Le Gabon s’engage dans une évaluation cruciale de l’ONU pour renforcer sa lutte anticorruption
Du 29 juin au 1er juillet 2026, Libreville, la capitale du Gabon, sera le théâtre d’une mission d’évaluation internationale d’une importance capitale. Cette démarche s’inscrit dans le cadre du deuxième cycle d’examen de l’application de la Convention des Nations Unies contre la corruption (CNUCC). Des experts de l’ONU, du Tchad et de la Libye convergeront pour analyser les avancées du pays en matière de prévention de la corruption et de récupération des biens illicites.

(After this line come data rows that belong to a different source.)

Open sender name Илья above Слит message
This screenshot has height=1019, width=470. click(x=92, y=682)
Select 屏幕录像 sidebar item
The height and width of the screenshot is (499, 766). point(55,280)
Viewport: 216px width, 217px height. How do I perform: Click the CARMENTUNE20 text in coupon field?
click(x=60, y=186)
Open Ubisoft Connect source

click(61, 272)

Après des années dédiées aux réformes institutionnelles et à l’affermissement des dispositifs de contrôle de l’action publique, le Gabon franchit une étape décisive dans son combat contre la corruption. La Commission nationale de lutte contre la corruption et l’enrichissement illicite (CNLCEI) a officialisé la tenue de cette phase de « visite-pays », point d’orgue du mécanisme d’examen de la Convention des Nations Unies.

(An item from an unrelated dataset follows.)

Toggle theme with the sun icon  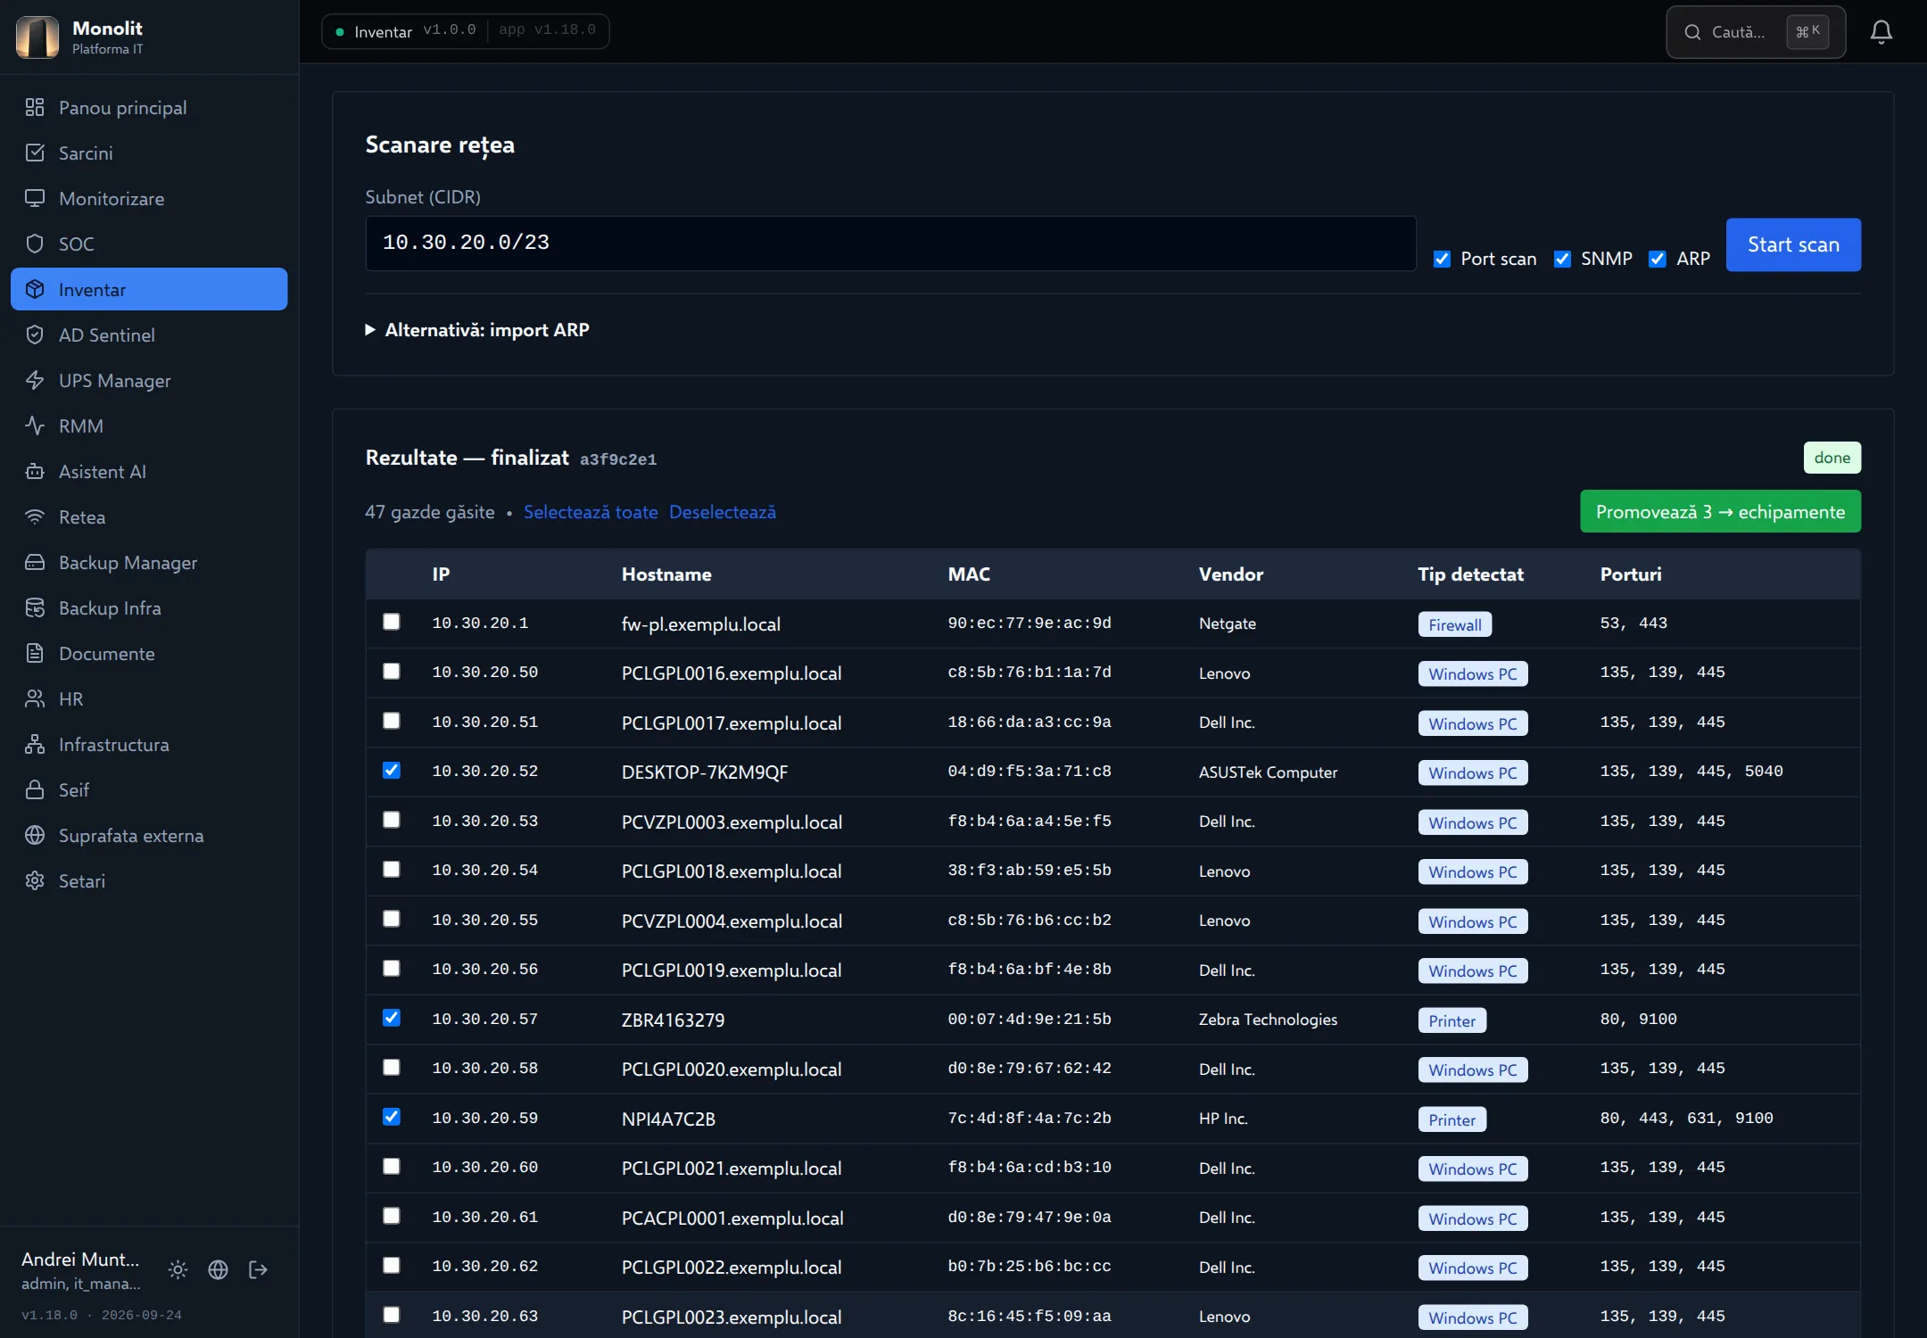click(x=178, y=1269)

Cette délégation internationale regroupera des spécialistes de l’Office des Nations Unies contre la drogue et le crime (ONUDC), ainsi que des représentants de la République du Tchad et de l’État de Libye. Ces nations ont été désignées pour évaluer la manière dont le Gabon met en œuvre les préceptes de la convention, notamment en ce qui concerne les mesures préventives et le recouvrement des avoirs.
Une évaluation internationale aux enjeux stratégiques pour le Gabon
Ayant ratifié la Convention des Nations Unies contre la corruption le 1er octobre 2007, le Gabon participe activement au processus d’examen instauré par les États parties pour mesurer les progrès dans la lutte anticorruption. Alors que le premier cycle s’était concentré sur l’incrimination des délits et la coopération internationale, ce second cycle met l’accent sur deux volets sensibles : la prévention des actes de corruption et la récupération des biens issus d’activités illicites.
Les discussions, qui se tiendront à l’Hôtel Boulevard de Libreville, permettront aux évaluateurs de passer au crible les cadres nationaux. Seront examinés la transparence de la gestion publique, les procédures de marchés publics, les déclarations de patrimoine, l’implication de la société civile, la lutte contre le blanchiment d’argent, ainsi que les dispositifs de saisie et de restitution des avoirs détournés.
Plusieurs institutions gabonaises mobilisées
Pour cette évaluation d’envergure, une vaste mobilisation des administrations concernées est prévue. Ministères, Parlement, Cour des comptes, Contrôle général d’État, l’Agence nationale des investigations financières (ANIF), Douanes, l’Autorité de régulation des marchés publics (ARMP), les autorités judiciaires, les forces de sécurité, les organisations patronales et les représentants de la société civile prendront part aux diverses sessions de travail.
La coordination nationale de ce processus est assurée par la CNLCEI, par l’intermédiaire de son point focal auprès de l’ONUDC, Séraphin Ondoumba, commissaire-membre de l’institution. Cette mission représente, selon la Commission, une occasion unique de valoriser les réalisations du Gabon tout en identifiant les pistes d’amélioration pour consolider ses mécanismes de gouvernance et de transparence.
Un test pour la gouvernance de la Ve République au Gabon
Au-delà de son aspect purement technique, cette évaluation survient dans un contexte où les questions de bonne gouvernance, de clarté des finances publiques et de lutte contre l’enrichissement illicite sont au cœur des préoccupations citoyennes. Les conclusions de cet examen pourraient servir de socle pour les futures réformes institutionnelles et administratives. Elles offriront également au Gabon la possibilité de bénéficier d’un soutien technique accru et d’échanges d’expériences avec les autres États signataires de la Convention.
À travers cette démarche, Libreville souhaite réaffirmer sa détermination à ancrer les principes de redevabilité, de transparence et de gestion rigoureuse des ressources publiques. Ces exigences sont désormais fondamentales pour renforcer la confiance des citoyens, des partenaires internationaux et des investisseurs dans le pays.